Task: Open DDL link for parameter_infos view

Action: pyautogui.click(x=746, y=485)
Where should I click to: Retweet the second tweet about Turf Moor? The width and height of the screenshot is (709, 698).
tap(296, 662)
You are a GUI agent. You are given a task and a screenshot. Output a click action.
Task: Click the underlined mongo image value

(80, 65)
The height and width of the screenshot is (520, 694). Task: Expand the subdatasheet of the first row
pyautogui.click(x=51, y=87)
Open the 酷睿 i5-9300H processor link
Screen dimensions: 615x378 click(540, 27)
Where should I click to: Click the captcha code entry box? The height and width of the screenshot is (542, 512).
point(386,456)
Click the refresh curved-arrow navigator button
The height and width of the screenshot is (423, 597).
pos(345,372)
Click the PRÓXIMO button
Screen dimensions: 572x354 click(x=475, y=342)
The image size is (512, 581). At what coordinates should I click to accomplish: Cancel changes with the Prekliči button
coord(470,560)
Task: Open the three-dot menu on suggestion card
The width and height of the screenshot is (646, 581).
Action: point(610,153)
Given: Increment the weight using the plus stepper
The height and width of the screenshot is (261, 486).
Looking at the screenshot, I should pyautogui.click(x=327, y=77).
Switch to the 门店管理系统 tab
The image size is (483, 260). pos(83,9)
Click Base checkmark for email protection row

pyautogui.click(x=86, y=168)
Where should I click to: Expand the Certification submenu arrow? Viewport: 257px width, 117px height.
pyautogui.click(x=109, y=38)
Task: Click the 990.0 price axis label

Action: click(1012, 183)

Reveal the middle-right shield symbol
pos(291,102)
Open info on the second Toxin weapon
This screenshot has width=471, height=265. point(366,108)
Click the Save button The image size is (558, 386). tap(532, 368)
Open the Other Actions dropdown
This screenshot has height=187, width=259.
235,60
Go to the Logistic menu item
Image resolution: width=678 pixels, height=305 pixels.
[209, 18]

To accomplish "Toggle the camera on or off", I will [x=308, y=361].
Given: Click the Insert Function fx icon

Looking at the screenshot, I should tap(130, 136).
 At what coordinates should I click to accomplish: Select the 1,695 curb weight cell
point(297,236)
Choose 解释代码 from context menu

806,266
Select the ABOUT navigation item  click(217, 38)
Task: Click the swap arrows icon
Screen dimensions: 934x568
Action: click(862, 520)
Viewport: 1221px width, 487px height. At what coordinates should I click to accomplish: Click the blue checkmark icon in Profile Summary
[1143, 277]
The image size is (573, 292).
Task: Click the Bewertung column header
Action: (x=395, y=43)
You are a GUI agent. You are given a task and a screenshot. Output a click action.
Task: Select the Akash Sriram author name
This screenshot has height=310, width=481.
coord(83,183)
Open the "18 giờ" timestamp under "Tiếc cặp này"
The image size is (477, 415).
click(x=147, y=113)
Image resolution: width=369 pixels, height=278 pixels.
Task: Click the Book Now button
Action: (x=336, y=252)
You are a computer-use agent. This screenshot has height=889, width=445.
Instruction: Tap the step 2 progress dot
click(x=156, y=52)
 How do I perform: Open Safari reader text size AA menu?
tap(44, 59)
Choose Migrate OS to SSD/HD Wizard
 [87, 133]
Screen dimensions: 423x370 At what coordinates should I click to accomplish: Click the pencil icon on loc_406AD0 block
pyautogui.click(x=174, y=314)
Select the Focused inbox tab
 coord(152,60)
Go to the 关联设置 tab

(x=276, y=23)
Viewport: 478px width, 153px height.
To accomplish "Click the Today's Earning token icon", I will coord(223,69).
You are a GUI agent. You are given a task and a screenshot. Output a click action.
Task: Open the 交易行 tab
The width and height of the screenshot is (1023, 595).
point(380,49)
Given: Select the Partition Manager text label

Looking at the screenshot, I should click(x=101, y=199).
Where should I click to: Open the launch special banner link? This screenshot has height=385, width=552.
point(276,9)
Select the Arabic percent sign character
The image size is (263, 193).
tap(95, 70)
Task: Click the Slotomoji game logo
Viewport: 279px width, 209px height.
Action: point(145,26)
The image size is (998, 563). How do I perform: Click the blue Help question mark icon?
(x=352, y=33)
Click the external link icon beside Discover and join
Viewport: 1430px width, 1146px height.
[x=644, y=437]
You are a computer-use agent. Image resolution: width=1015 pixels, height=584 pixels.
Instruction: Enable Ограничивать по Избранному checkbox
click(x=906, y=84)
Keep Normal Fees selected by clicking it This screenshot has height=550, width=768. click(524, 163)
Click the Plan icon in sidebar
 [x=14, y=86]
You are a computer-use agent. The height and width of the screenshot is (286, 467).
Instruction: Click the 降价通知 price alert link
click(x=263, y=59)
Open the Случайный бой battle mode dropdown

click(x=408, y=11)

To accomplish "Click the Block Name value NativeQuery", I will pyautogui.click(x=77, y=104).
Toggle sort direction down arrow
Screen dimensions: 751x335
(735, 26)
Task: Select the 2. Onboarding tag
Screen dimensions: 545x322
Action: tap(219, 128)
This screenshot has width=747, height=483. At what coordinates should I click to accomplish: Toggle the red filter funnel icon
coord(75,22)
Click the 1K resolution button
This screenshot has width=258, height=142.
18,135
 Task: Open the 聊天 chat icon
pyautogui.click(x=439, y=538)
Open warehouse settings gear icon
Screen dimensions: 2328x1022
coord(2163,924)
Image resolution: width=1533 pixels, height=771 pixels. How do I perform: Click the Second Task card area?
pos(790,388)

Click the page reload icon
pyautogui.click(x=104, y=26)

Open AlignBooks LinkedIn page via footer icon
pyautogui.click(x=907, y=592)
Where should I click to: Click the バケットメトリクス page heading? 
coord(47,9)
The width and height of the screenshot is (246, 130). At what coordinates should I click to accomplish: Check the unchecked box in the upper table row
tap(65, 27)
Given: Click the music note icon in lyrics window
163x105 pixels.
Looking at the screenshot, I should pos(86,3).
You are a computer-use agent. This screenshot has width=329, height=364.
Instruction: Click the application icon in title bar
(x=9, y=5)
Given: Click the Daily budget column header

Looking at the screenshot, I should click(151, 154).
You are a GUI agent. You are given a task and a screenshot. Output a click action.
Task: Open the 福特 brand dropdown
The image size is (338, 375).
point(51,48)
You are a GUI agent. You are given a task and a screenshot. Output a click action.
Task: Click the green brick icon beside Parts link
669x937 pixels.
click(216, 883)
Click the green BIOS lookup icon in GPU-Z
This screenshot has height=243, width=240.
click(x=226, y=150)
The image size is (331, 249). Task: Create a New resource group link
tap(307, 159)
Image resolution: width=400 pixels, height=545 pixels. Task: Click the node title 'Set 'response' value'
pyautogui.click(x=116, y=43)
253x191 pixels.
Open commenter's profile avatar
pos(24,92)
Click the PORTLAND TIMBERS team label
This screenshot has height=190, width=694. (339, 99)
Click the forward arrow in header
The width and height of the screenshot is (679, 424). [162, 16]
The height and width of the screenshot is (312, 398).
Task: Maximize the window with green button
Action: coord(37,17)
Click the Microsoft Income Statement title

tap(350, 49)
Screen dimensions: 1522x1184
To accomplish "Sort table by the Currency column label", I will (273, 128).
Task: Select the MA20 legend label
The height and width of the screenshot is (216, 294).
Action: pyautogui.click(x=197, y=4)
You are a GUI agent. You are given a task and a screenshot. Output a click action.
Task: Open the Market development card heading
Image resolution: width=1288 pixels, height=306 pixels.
========================================
§ INSTRUCTIONS FOR THE TASK
Output the entire listing precisely as it stands.

§ RESULT OF THIS TASK
Task: Open DDL link for parameter_infos view

Action: pyautogui.click(x=746, y=485)
Where should I click to: Retweet the second tweet about Turf Moor? The width and height of the screenshot is (709, 698).
tap(296, 662)
You are a GUI agent. You are given a task and a screenshot. Output a click action.
Task: Click the underlined mongo image value

(80, 65)
The height and width of the screenshot is (520, 694). Task: Expand the subdatasheet of the first row
pyautogui.click(x=51, y=87)
Open the 酷睿 i5-9300H processor link
Screen dimensions: 615x378 click(540, 27)
Where should I click to: Click the captcha code entry box? The height and width of the screenshot is (542, 512).
point(386,456)
Click the refresh curved-arrow navigator button
The height and width of the screenshot is (423, 597).
pos(345,372)
Click the PRÓXIMO button
Screen dimensions: 572x354 click(x=475, y=342)
The image size is (512, 581). At what coordinates should I click to accomplish: Cancel changes with the Prekliči button
coord(470,560)
Task: Open the three-dot menu on suggestion card
The width and height of the screenshot is (646, 581).
Action: point(610,153)
Given: Increment the weight using the plus stepper
The height and width of the screenshot is (261, 486).
Looking at the screenshot, I should pyautogui.click(x=327, y=77).
Switch to the 门店管理系统 tab
The image size is (483, 260). pos(83,9)
Click Base checkmark for email protection row

pyautogui.click(x=86, y=168)
Where should I click to: Expand the Certification submenu arrow? Viewport: 257px width, 117px height.
pyautogui.click(x=109, y=38)
Task: Click the 990.0 price axis label

Action: click(1012, 183)

Reveal the middle-right shield symbol
pos(291,102)
Open info on the second Toxin weapon
This screenshot has width=471, height=265. point(366,108)
Click the Save button The image size is (558, 386). tap(532, 368)
Open the Other Actions dropdown
This screenshot has height=187, width=259.
235,60
Go to the Logistic menu item
Image resolution: width=678 pixels, height=305 pixels.
[209, 18]

To accomplish "Toggle the camera on or off", I will [x=308, y=361].
Given: Click the Insert Function fx icon

Looking at the screenshot, I should tap(130, 136).
 At what coordinates should I click to accomplish: Select the 1,695 curb weight cell
point(297,236)
Choose 解释代码 from context menu

806,266
Select the ABOUT navigation item  click(217, 38)
Task: Click the swap arrows icon
Screen dimensions: 934x568
Action: click(862, 520)
Viewport: 1221px width, 487px height. At what coordinates should I click to accomplish: Click the blue checkmark icon in Profile Summary
[1143, 277]
The image size is (573, 292).
Task: Click the Bewertung column header
Action: (x=395, y=43)
You are a GUI agent. You are given a task and a screenshot. Output a click action.
Task: Select the Akash Sriram author name
This screenshot has height=310, width=481.
coord(83,183)
Open the "18 giờ" timestamp under "Tiếc cặp này"
The image size is (477, 415).
click(x=147, y=113)
Image resolution: width=369 pixels, height=278 pixels.
Task: Click the Book Now button
Action: (x=336, y=252)
You are a computer-use agent. This screenshot has height=889, width=445.
Instruction: Tap the step 2 progress dot
click(x=156, y=52)
 How do I perform: Open Safari reader text size AA menu?
tap(44, 59)
Choose Migrate OS to SSD/HD Wizard
 [87, 133]
Screen dimensions: 423x370 At what coordinates should I click to accomplish: Click the pencil icon on loc_406AD0 block
pyautogui.click(x=174, y=314)
Select the Focused inbox tab
 coord(152,60)
Go to the 关联设置 tab

(x=276, y=23)
Viewport: 478px width, 153px height.
To accomplish "Click the Today's Earning token icon", I will coord(223,69).
You are a GUI agent. You are given a task and a screenshot. Output a click action.
Task: Open the 交易行 tab
The width and height of the screenshot is (1023, 595).
point(380,49)
Given: Select the Partition Manager text label

Looking at the screenshot, I should click(x=101, y=199).
Where should I click to: Open the launch special banner link? This screenshot has height=385, width=552.
point(276,9)
Select the Arabic percent sign character
The image size is (263, 193).
tap(95, 70)
Task: Click the Slotomoji game logo
Viewport: 279px width, 209px height.
Action: point(145,26)
The image size is (998, 563). How do I perform: Click the blue Help question mark icon?
(x=352, y=33)
Click the external link icon beside Discover and join
Viewport: 1430px width, 1146px height.
[x=644, y=437]
You are a computer-use agent. Image resolution: width=1015 pixels, height=584 pixels.
Instruction: Enable Ограничивать по Избранному checkbox
click(x=906, y=84)
Keep Normal Fees selected by clicking it This screenshot has height=550, width=768. click(524, 163)
Click the Plan icon in sidebar
 [x=14, y=86]
You are a computer-use agent. The height and width of the screenshot is (286, 467).
Instruction: Click the 降价通知 price alert link
click(x=263, y=59)
Open the Случайный бой battle mode dropdown

click(x=408, y=11)

To accomplish "Click the Block Name value NativeQuery", I will pyautogui.click(x=77, y=104).
Toggle sort direction down arrow
Screen dimensions: 751x335
(735, 26)
Task: Select the 2. Onboarding tag
Screen dimensions: 545x322
Action: tap(219, 128)
This screenshot has width=747, height=483. At what coordinates should I click to accomplish: Toggle the red filter funnel icon
coord(75,22)
Click the 1K resolution button
This screenshot has width=258, height=142.
18,135
 Task: Open the 聊天 chat icon
pyautogui.click(x=439, y=538)
Open warehouse settings gear icon
Screen dimensions: 2328x1022
coord(2163,924)
Image resolution: width=1533 pixels, height=771 pixels. How do I perform: Click the Second Task card area?
pos(790,388)

Click the page reload icon
pyautogui.click(x=104, y=26)

Open AlignBooks LinkedIn page via footer icon
pyautogui.click(x=907, y=592)
Where should I click to: Click the バケットメトリクス page heading? 
coord(47,9)
The width and height of the screenshot is (246, 130). At what coordinates should I click to accomplish: Check the unchecked box in the upper table row
tap(65, 27)
Given: Click the music note icon in lyrics window
163x105 pixels.
Looking at the screenshot, I should pos(86,3).
You are a computer-use agent. This screenshot has width=329, height=364.
Instruction: Click the application icon in title bar
(x=9, y=5)
Given: Click the Daily budget column header

Looking at the screenshot, I should click(151, 154).
You are a GUI agent. You are given a task and a screenshot. Output a click action.
Task: Open the 福特 brand dropdown
The image size is (338, 375).
point(51,48)
You are a GUI agent. You are given a task and a screenshot. Output a click action.
Task: Click the green brick icon beside Parts link
669x937 pixels.
click(216, 883)
Click the green BIOS lookup icon in GPU-Z
This screenshot has height=243, width=240.
click(x=226, y=150)
The image size is (331, 249). Task: Create a New resource group link
tap(307, 159)
Image resolution: width=400 pixels, height=545 pixels. Task: Click the node title 'Set 'response' value'
pyautogui.click(x=116, y=43)
253x191 pixels.
Open commenter's profile avatar
pos(24,92)
Click the PORTLAND TIMBERS team label
This screenshot has height=190, width=694. (339, 99)
Click the forward arrow in header
The width and height of the screenshot is (679, 424). [162, 16]
The height and width of the screenshot is (312, 398).
Task: Maximize the window with green button
Action: coord(37,17)
Click the Microsoft Income Statement title

tap(350, 49)
Screen dimensions: 1522x1184
To accomplish "Sort table by the Currency column label", I will (273, 128).
Task: Select the MA20 legend label
The height and width of the screenshot is (216, 294).
Action: pyautogui.click(x=197, y=4)
You are a GUI agent. You are given a task and a screenshot. Output a click action.
Task: Open the Market development card heading
Image resolution: width=1288 pixels, height=306 pixels.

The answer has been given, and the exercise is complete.